Thursday, June 22, 2006

Dreaming of Dermot


Last night I had a dream that I was at a party hanging out with Dermot. He was actually hanging out with one group of people, while I was hanging out with another. I was thinking to myself, "Eeeeeh! I'm in the same room as Dermot Mulroney! Well, it turned out that he had no interest in me (I know, I know, hard to believe. But it was my dream after all). He was hitting on a bunch of other women in the room, kind of like his character in Must Love Dogs. Maybe I am better off without him.


I am finishing up the end of my CA-1 year of residency (which stands for clinical anesthesia-1), and I am feeling pretty good about my chosen profession. Although now that I have written that, I am certain I have invited bad spirits to make me reconsider.
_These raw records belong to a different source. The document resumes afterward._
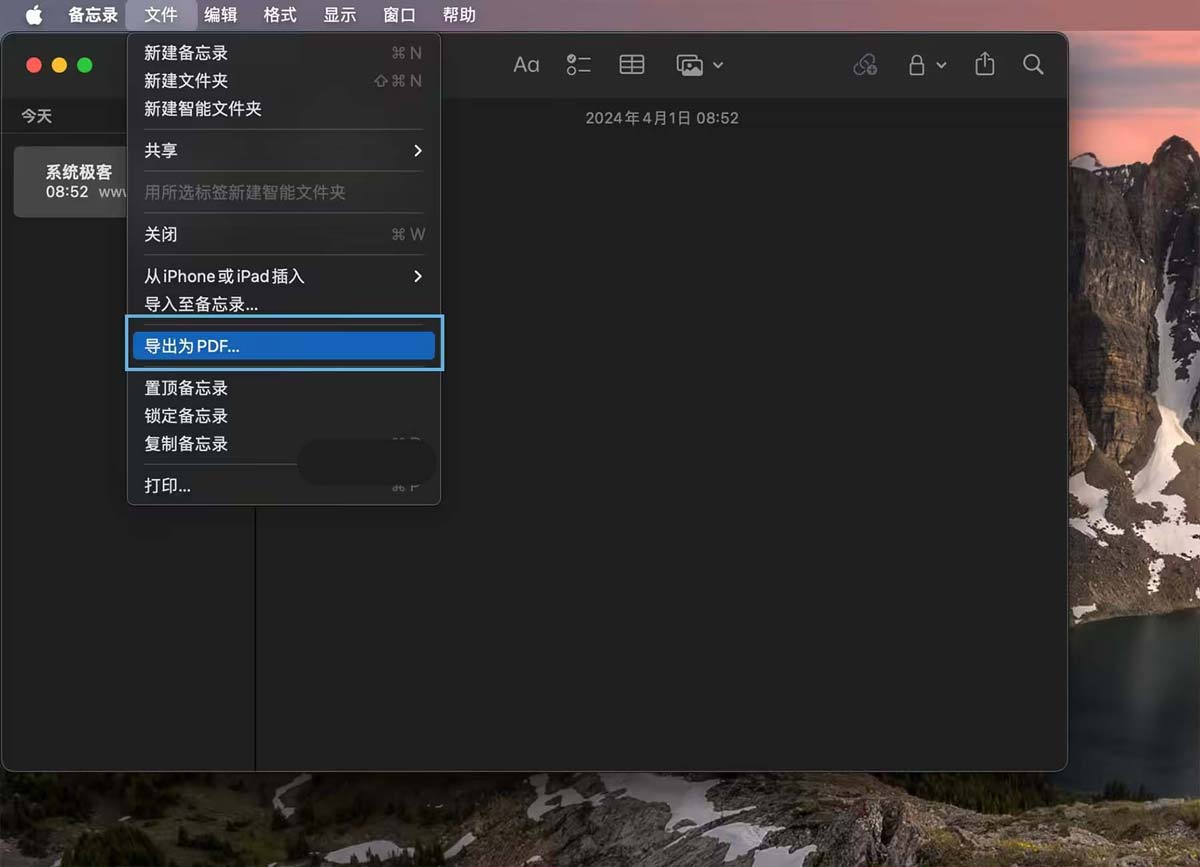This screenshot has width=1200, height=867.
Task: Open the 编辑 menu in menu bar
Action: pos(220,15)
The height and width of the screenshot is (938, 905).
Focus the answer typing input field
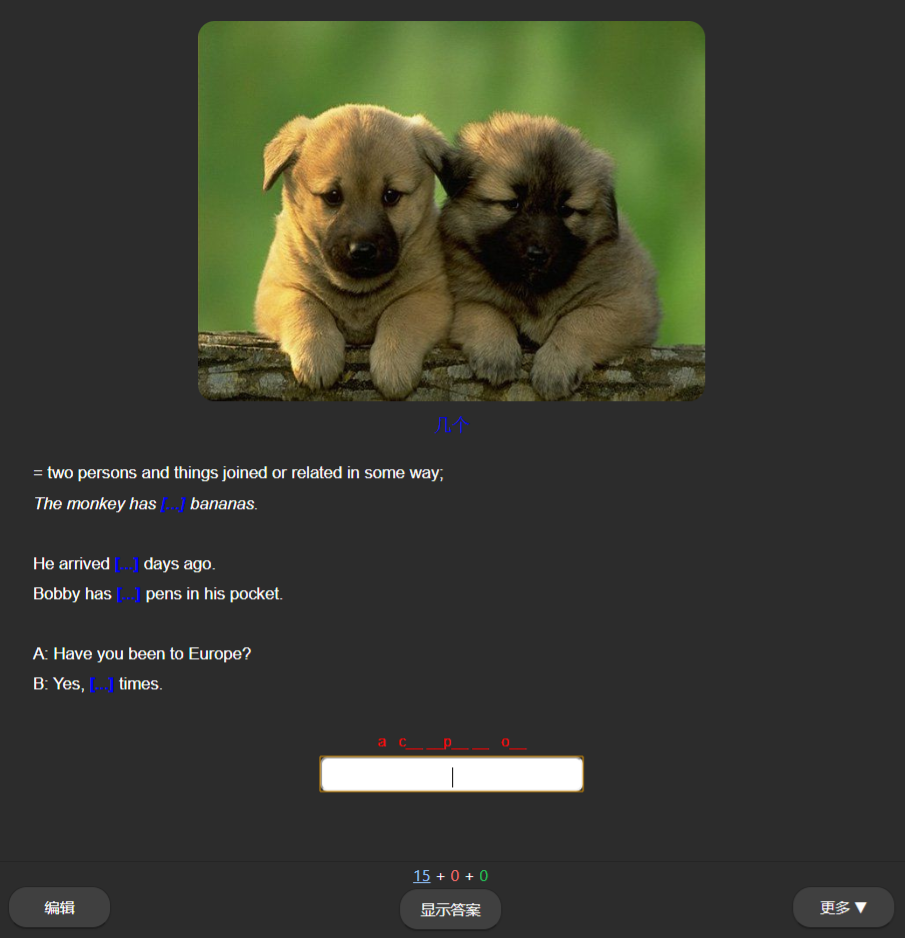point(452,774)
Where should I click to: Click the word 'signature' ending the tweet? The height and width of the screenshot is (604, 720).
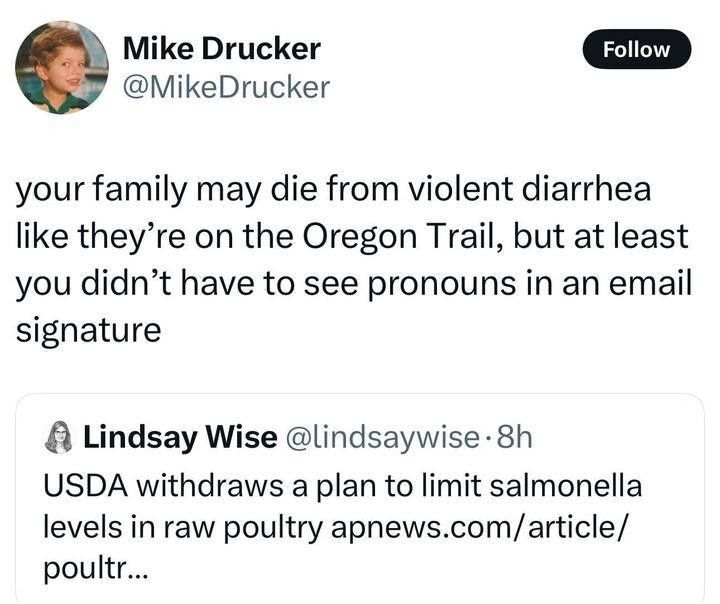(89, 331)
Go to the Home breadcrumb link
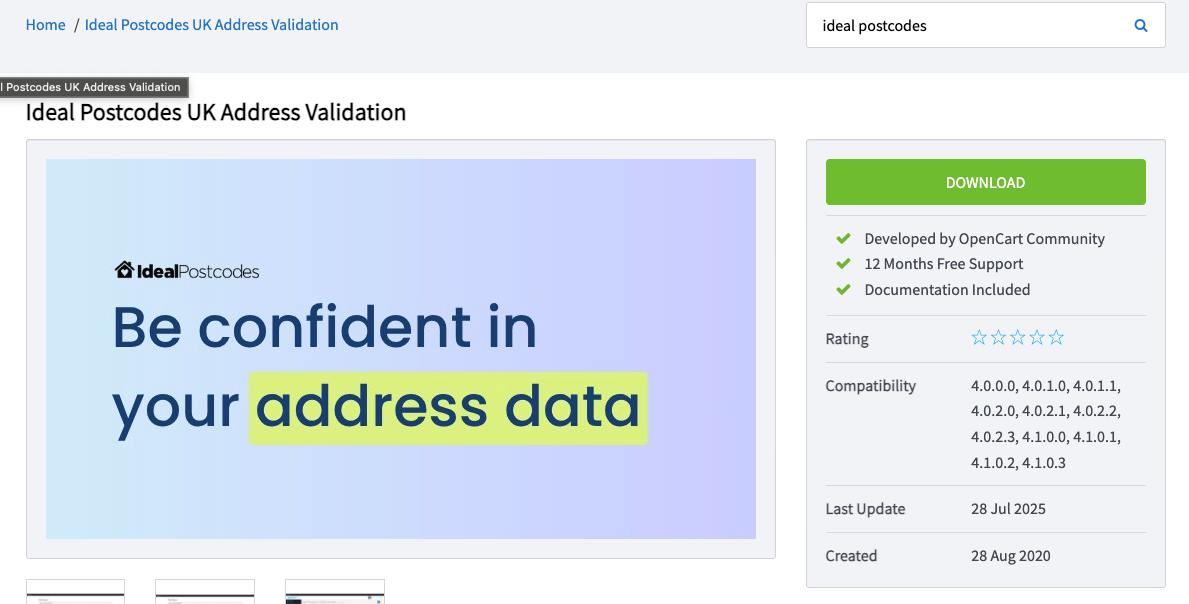This screenshot has width=1189, height=604. point(45,25)
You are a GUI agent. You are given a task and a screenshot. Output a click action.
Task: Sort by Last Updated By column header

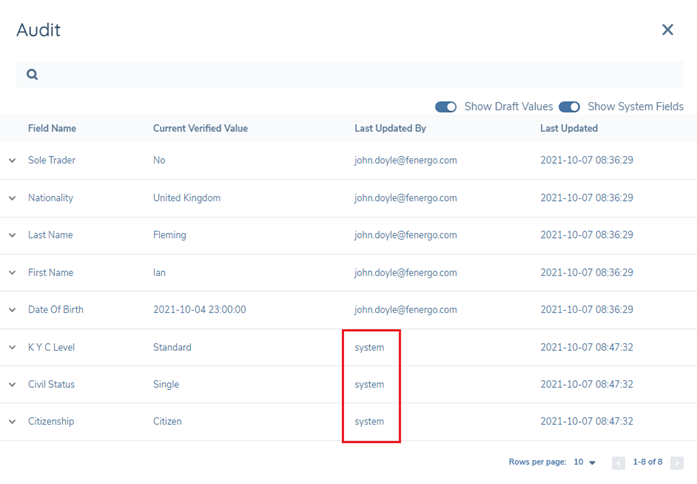[x=390, y=128]
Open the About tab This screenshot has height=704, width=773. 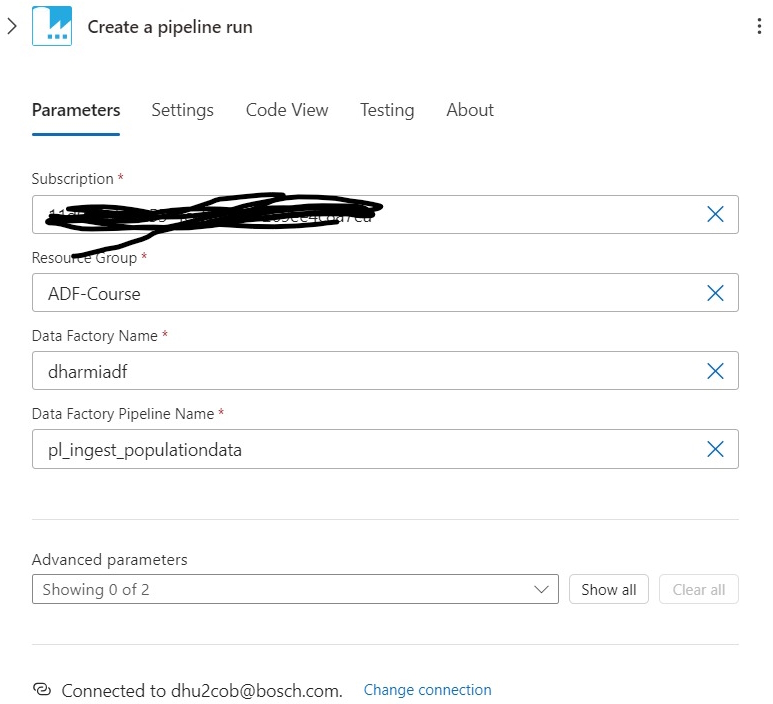[x=470, y=110]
The next year of residency starts July 1. I signed my new contract today- yikes! Now I am legally bound to stay another year. I am nervous about next year, as my new rotations will no doubt be more challenging, and I am now expected to be more responsible, knowledgeable, and just have my sh*t together. And I truly don't know if I can live up to it without having a nervous breakdown.

I am on a relatively easy rotation right now- Ambulatory Surgery, which means the patients are relatively healthy, and they plan to go home the same day as surgery. I really like it so far. Like I said, the patients are healthy, and giving them anesthesia is fairly straight forward. It is so much better than in the main hospital OR, where the patients have multiple medical problems (high blood pressure, diabetes, history of smoking, etc) that make anesthetizing them pretty scary, keeping me on the edge of my seat with each breath they take. Anyway, Ambulatory has been great, which is probably why I'm feeling better about my career choice. I just hope that I continue to enjoy the rest of my rotations. After all, I am half way through residency!

Last week, my husband, kids, and I went to visit my parents. My sisters were there, too. We all went to the American Museum of Natural History. It was great. My son is all into dinosaurs, so he went from one exhibit to another, and just couldn't get enough. Even my 2 year old daughter had fun walking around, pushing buttons on the talking exhibits, even though she had no idea what they were saying (I didn't either, for that matter!). We didn't get to see the whole thing since the kids (okay, and the adults, too) got pretty tuckered out after a few hours.

During our visit to my parents, we also looked at potential places to live. My husband and I are very excited about the idea of moving "back home." We miss the city. We miss the beach. We miss the culture. We miss our parents. After this last visit, I really got to thinking about how old they are getting, and how we really need to be there for them. Their health is starting to fail them, and they will one day need to be taken care of. Luckily, my parents are pretty open about talking about this topic, and I have a good idea of what they want toward the end of their life. I don't necessarily agree with what they want, but at least I know what their wishes are. It makes me so sad to think about life without them. My kids are just getting to know them, which is part of the reason I want to move closer to our parents, so that the kids know their grandparents. I never really knew mine. And when I see how much my children love my parents, and how much my parents love my children, I realize how much I missed out on. When we left my parents', my kids didn't want to go. It pleased me because I realized how much they all loved being together. I remember when I was a young kid (at least 5, but not yet 10), my grandparents visited us from the Philippines. They stayed with us for quite a while (I don't remember how long). When they left, I felt this huge emptiness around me. I went into the bedroom that they had stayed in and found some candles that they had used. I remember tears rolling down my face as I held the candles, and my father walking in, asking me whether I missed Lolo and Lola. I nodded yes, and he said something like, "I'm glad that you miss them." I never truly understood what he meant until this past visit.